Herein, various lenders contribute to a single pool that compensates for early default losses. This model decreases individual lenders’ exposure to default loss by sharing the risk among lenders. It encourages collaboration and risk-sharing in the online lending ecosystem. A prime example of the same is the United States of America. Platforms such as LendingClub and Prosper Marketplace have embraced a risk pooling strategy in the peer-to-peer (P2P) lending business. These platforms make loans possible by connecting borrowers with independent investors who fund the loans. They have devised risk pooling systems to alleviate default risks, in which investors contribute funds to a pool that covers possible losses from borrower defaults. To implement risk-pooling solutions in India, we suggest the following:

  1. Peer-to-peer lending platforms should build alliances with various lenders, such as banks or NBFCs, to share the risk of default. These platforms can distribute risk by allowing different lenders to participate in funding a single loan.
  2. Lenders can also form syndicates to fund loans and disperse risks per RBI regulations.
  3. Loan guarantee schemes offered by the RBI can also be used, in which lenders pool their resources to take advantage of loan guarantees.
  4. Lenders can also consider securitization, which involves grouping loans and selling them as securities to investors to diversify risk.
Third-Party Guarantee Providers

Another alternative is to collaborate with third-party guarantee providers that are experts in identifying and managing default risks. These providers would give lenders guarantees covering a predetermined percentage of losses in the event of borrower defaults. This methodology capitalizes on the knowledge of specialized organizations in credit risk management and boosts lender confidence. A cross-jurisdictional example of the proposed alternative model for FLDG arrangements can be observed in China. Platforms like Lufax and CreditEase in the Chinese PSP lending business have taken a similar strategy by utilizing third-party guarantee providers. They provide lenders with guarantees, guaranteeing a predetermined percentage of losses in the event of borrower default.

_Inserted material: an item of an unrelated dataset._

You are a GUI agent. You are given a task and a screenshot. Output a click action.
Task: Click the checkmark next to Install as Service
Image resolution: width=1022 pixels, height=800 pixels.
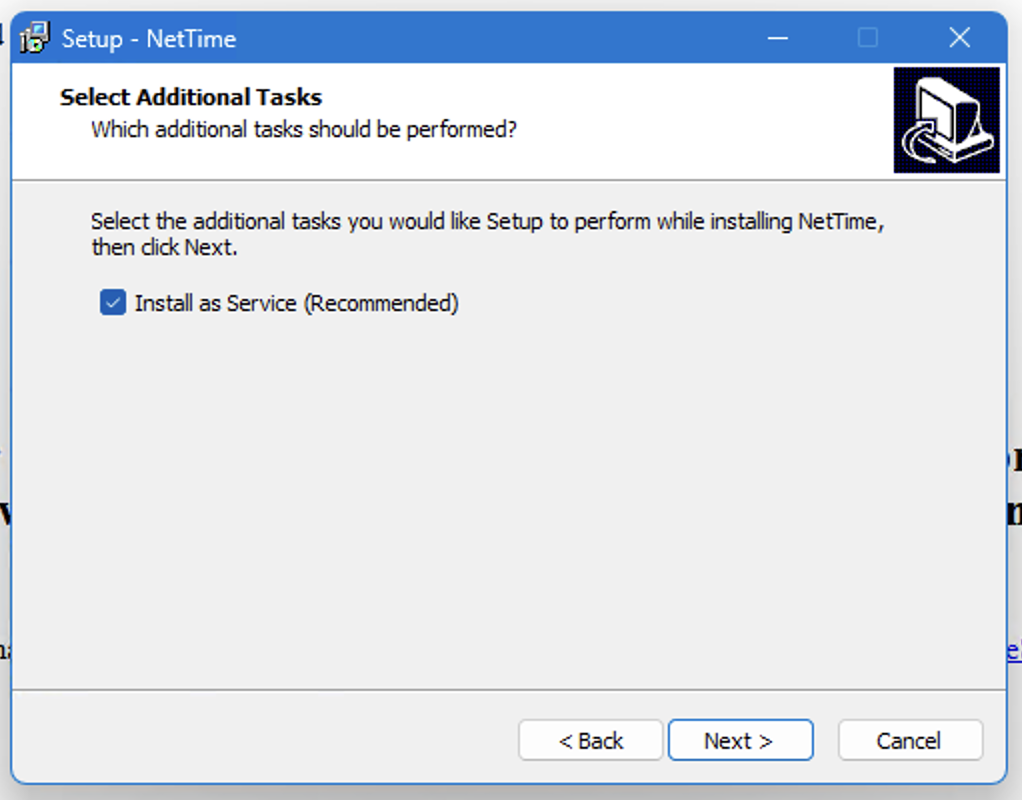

To implement this in India, it is imperative to identify and collaborate with existing entities that have been authorized or registered by the RBI or other regulatory bodies. Post authorization, collaboration agreements should be established between lenders and these guarantee providers, including the terms and conditions, as well as the percentage of damages covered in the event of a default. Lastly, a standardized risk assessment process should be created that integrates guarantee providers’ expertise while remaining consistent with existing lending practices.

Conclusion

The DLG Guidelines addressed industry concerns and offered clarity for the digital lending sector. The directions define how synthetic securitization and loan participation laws should be interpreted. However, there are still worries about FLDG implementation, data privacy, and BNPL applications. To limit these challenges, strong data security measures and appropriate lending practices are required. Alternative FLDG design models promote collaboration and responsible lending, such as risk sharing and partnership with third-party guarantee providers. Addressing these challenges and establishing alternative approaches will ensure the digital lending industry’s long-term growth and borrower trust.